→ **Exercise brief**
Copy out the lines from the one containing "Click the lungs respiration icon" to the one containing "pyautogui.click(x=598, y=314)", keeping every character as it stands and including both of those lines.

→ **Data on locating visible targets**
»»
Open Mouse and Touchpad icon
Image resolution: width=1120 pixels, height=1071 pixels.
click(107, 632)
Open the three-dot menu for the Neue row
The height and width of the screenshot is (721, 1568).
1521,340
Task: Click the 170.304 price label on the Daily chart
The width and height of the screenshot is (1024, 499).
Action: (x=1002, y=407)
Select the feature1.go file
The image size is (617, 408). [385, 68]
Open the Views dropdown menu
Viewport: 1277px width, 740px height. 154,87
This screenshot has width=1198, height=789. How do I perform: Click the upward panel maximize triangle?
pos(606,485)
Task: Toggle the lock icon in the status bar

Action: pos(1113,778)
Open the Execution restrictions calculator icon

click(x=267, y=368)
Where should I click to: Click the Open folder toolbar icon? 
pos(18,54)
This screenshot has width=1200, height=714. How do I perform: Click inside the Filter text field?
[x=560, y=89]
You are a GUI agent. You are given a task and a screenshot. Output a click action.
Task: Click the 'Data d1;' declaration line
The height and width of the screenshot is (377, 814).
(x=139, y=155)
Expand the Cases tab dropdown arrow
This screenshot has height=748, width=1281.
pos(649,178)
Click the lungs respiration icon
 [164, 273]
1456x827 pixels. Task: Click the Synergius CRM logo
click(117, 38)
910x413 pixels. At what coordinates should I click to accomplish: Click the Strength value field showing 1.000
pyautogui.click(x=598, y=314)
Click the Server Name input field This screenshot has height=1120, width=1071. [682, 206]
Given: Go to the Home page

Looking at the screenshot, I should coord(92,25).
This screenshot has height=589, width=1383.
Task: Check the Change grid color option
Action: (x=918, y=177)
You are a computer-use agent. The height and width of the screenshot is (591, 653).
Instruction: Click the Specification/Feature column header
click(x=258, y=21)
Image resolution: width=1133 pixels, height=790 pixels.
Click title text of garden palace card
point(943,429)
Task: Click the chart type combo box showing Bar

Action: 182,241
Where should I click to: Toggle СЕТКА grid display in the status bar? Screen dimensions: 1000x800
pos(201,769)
««
→ **Finished answer**
Click the lungs respiration icon
 [164, 273]
1456x827 pixels. Task: Click the Synergius CRM logo
click(117, 38)
910x413 pixels. At what coordinates should I click to accomplish: Click the Strength value field showing 1.000
pyautogui.click(x=598, y=314)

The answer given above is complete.